*What the task requires*:
Word by word and line by line, write out all of the records.

*Provided material*:
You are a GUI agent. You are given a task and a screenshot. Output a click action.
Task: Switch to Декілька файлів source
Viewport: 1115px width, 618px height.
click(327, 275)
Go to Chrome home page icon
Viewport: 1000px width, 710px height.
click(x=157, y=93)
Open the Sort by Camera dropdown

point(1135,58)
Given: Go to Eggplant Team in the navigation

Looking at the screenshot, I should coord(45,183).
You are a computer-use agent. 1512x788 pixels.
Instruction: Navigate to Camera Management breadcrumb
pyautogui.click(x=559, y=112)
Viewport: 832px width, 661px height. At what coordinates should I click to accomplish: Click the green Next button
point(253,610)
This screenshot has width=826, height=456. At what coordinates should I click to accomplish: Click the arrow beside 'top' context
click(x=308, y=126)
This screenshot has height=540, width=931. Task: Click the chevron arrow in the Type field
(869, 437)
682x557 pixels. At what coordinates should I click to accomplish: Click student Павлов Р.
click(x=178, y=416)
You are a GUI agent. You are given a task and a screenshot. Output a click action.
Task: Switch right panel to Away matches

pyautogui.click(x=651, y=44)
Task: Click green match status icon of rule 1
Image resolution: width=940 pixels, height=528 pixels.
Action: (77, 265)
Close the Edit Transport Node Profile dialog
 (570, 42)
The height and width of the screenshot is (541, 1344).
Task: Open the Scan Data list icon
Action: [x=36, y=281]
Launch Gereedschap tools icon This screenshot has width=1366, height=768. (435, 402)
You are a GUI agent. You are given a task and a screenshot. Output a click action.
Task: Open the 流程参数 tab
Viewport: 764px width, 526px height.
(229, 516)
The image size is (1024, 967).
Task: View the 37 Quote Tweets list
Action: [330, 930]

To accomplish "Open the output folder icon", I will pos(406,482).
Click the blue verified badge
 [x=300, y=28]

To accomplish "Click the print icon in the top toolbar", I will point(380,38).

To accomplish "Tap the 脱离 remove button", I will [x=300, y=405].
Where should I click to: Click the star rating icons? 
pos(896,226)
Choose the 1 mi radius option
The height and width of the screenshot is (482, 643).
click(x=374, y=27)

*Answer*:
You are a GUI agent. You are given a task and a screenshot. Output a click action.
Task: Switch to Декілька файлів source
Viewport: 1115px width, 618px height.
click(327, 275)
Go to Chrome home page icon
Viewport: 1000px width, 710px height.
click(x=157, y=93)
Open the Sort by Camera dropdown

point(1135,58)
Given: Go to Eggplant Team in the navigation

Looking at the screenshot, I should coord(45,183).
You are a computer-use agent. 1512x788 pixels.
Instruction: Navigate to Camera Management breadcrumb
pyautogui.click(x=559, y=112)
Viewport: 832px width, 661px height. At what coordinates should I click to accomplish: Click the green Next button
point(253,610)
This screenshot has width=826, height=456. At what coordinates should I click to accomplish: Click the arrow beside 'top' context
click(x=308, y=126)
This screenshot has height=540, width=931. Task: Click the chevron arrow in the Type field
(869, 437)
682x557 pixels. At what coordinates should I click to accomplish: Click student Павлов Р.
click(x=178, y=416)
You are a GUI agent. You are given a task and a screenshot. Output a click action.
Task: Switch right panel to Away matches

pyautogui.click(x=651, y=44)
Task: Click green match status icon of rule 1
Image resolution: width=940 pixels, height=528 pixels.
Action: (77, 265)
Close the Edit Transport Node Profile dialog
 (570, 42)
The height and width of the screenshot is (541, 1344).
Task: Open the Scan Data list icon
Action: [x=36, y=281]
Launch Gereedschap tools icon This screenshot has width=1366, height=768. (435, 402)
You are a GUI agent. You are given a task and a screenshot. Output a click action.
Task: Open the 流程参数 tab
Viewport: 764px width, 526px height.
(229, 516)
The image size is (1024, 967).
Task: View the 37 Quote Tweets list
Action: [330, 930]

To accomplish "Open the output folder icon", I will pos(406,482).
Click the blue verified badge
 [x=300, y=28]

To accomplish "Click the print icon in the top toolbar", I will point(380,38).

To accomplish "Tap the 脱离 remove button", I will [x=300, y=405].
Where should I click to: Click the star rating icons? 
pos(896,226)
Choose the 1 mi radius option
The height and width of the screenshot is (482, 643).
click(x=374, y=27)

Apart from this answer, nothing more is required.